Metals: Finally gold closed above its 100 day MA and a bullish engulfing candle to boot. Support should come in on the December contract just above $1600 with upside resistance seen at $1645 followed by $1660. Silver maintained $28/ounce closing higher for the fifth consecutive week. The remarkable part is that in that timeframe prices have climbed less than $1/ounce. It appears a strong base has formed but I would only have small long exposure as this market has not proven itself to date.
Softs: Cocoa prices should continue to trade up in the coming weeks but do not rule out retracements along the way. Prices may have gotten ahead of themself short term so a 5% pullback may be in the cards. As long as September maintains 2300 I am bullish. Sugar has traded lower 12 out of the last 15 trading days and though I’ve advised traders to exit bearish trades I’ve yet to issue buy recommendations. Solid support is not seen for another 8-10%. Cotton lost 3% today to resume its move lower. Prices of cotton have been heavily correlated to the S&P so I had expected a grind higher but with the USDA report today prices may be on their way lower. I would not trade futures currently but buying some out of the money puts is a viable trade in my opinion. OJ could challenge $1 and as long as the 50 day MA caps upside in November at $1.15 I’m bearish. Coffee broke the 50 day MA this week and should leak lower in the coming weeks challenging the mid-June levels.
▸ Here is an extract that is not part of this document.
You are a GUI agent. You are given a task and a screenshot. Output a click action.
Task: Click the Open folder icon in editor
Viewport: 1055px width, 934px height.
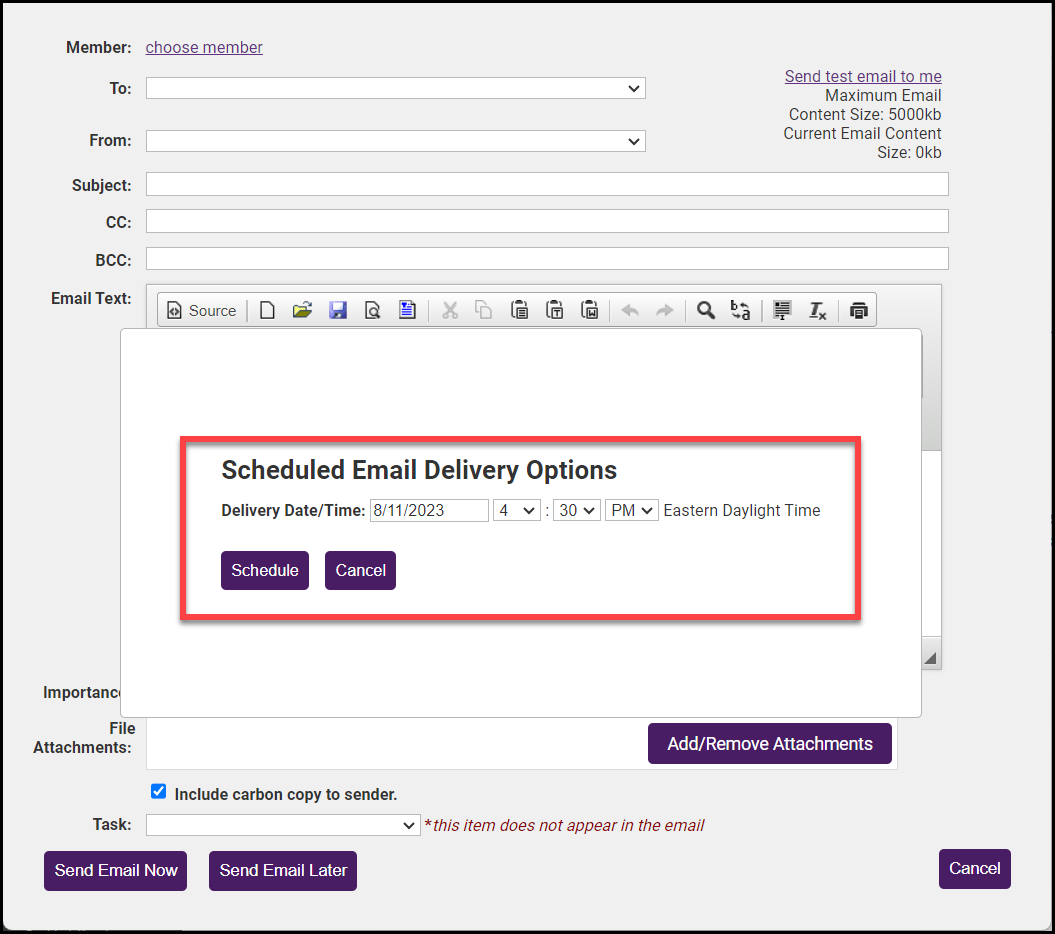point(302,311)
Treasuries: 30-yr bonds and 10-yr notes lost ground for the third week in a row though his week’s losses were muted. I’m bearish as long as prices remain under their 9 and 20 day MAs.
Livestock: Live cattle remains a no trade for me as I continue to get mixed signals. September feeder cattle could go either way as well in my opinion so until I get a clearer direction I will have no buy or sell recommendations in either cattle contracts. Aggressive traders could lightly probe longs in October lean hogs as long as 75 cents holds on a closing basis.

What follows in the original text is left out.